Биография роковой женщины: секретарша и дипломированная переводчица, три языка: английский, французский, итальянский, несколько друзей, несколько поездок за границу, потом место у Иоахима, потом его любовница (в двадцать шесть лет); когда он и через три года даже не подумал жениться на мне, я приняла предложение Герберта, друга и руководителя экспортного отдела Иоахима, это было нечто вроде акции протеста, разновидность эстетско-делового планирования у Герберта, как я поняла позднее, и своего рода извращение у нас обоих, как выяснилось вскоре; это длится уже три года, сейчас мне тридцать один, и что будет дальше, не знаю, во всяком случае, будет не так, как теперь. Она вдруг поняла это со всей определенностью, оторвав взгляд от незнакомца и посмотрев на стакан чая, стоявший перед ней.
— Я только хотел бы знать, почему ты отказываешься посмотреть несколько замечательно красивых вещей, — услышала она голос Герберта. — Сан-Маурицио, например, как раз то, что тебе нужно, при твоем нынешнем расположении духа.
— Это сделано с таким вкусом, не правда ли? — спросила она.
— Да. — Он, очевидно, решил сделать вид, что не слышит насмешки в ее голосе. — Это триумф прекрасного вкуса Солари.
— И тем самым твоего тонкого нюха на все, сделанное со вкусом.
— Ты ведешь себя абсурдно, Франциска, — сказал он.
— Так иди к своему Солари, — заявила она. — Я остаюсь здесь. Я нахожу эту галерею намного прекраснее, чем твоя история искусств.
— Галерея ужасна.
— Ты же в восторге от рисунков Штейнберга, ты не забыл?
— Рисунки Штейнберга в галерее великолепны, а сама галерея ужасна.
Она посмотрела на него в полной растерянности. На нем был коричневый костюм от Майера, с Кенигсаллее, и узкий шерстяной лиловый галстук, купленный им недавно в магазине «Бил и Инмэн» на Бонд-стрит.
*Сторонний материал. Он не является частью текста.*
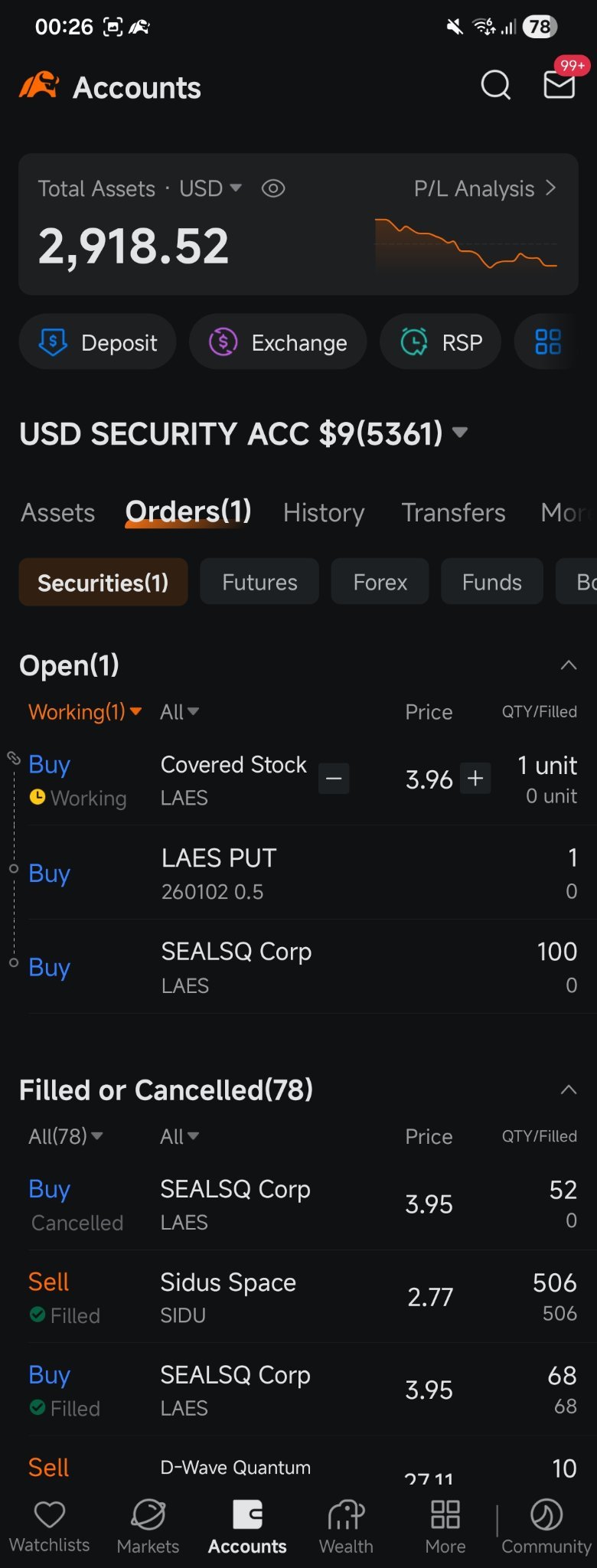597x1568 pixels.
Task: Collapse the Open(1) orders section
Action: 569,665
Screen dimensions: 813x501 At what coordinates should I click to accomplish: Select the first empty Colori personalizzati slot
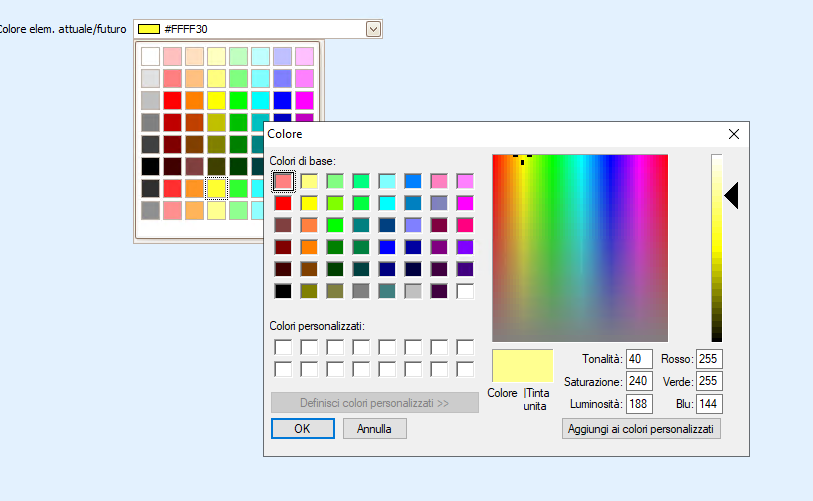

Он сидел, закинув ногу на ногу, его руки, шея и лицо были коричневого оттенка, у него была смуглая кожа и при этом водянисто-голубые глаза за стеклами сильных очков, он был, собственно, строен, худощав, но уже нарастил легкий жирок его согнутая, слишком мягкая рука держала сигарету, белую сигарету в смуглых мягких пальцах.
Лучше всего он смотрится дома, перед книжными полками своей библиотеки, тогда он выглядит почти как ученый, почти как отменный приват-доцент. Но, несмотря на хороший вид, женщины от него не в восторге. У нас есть чутье.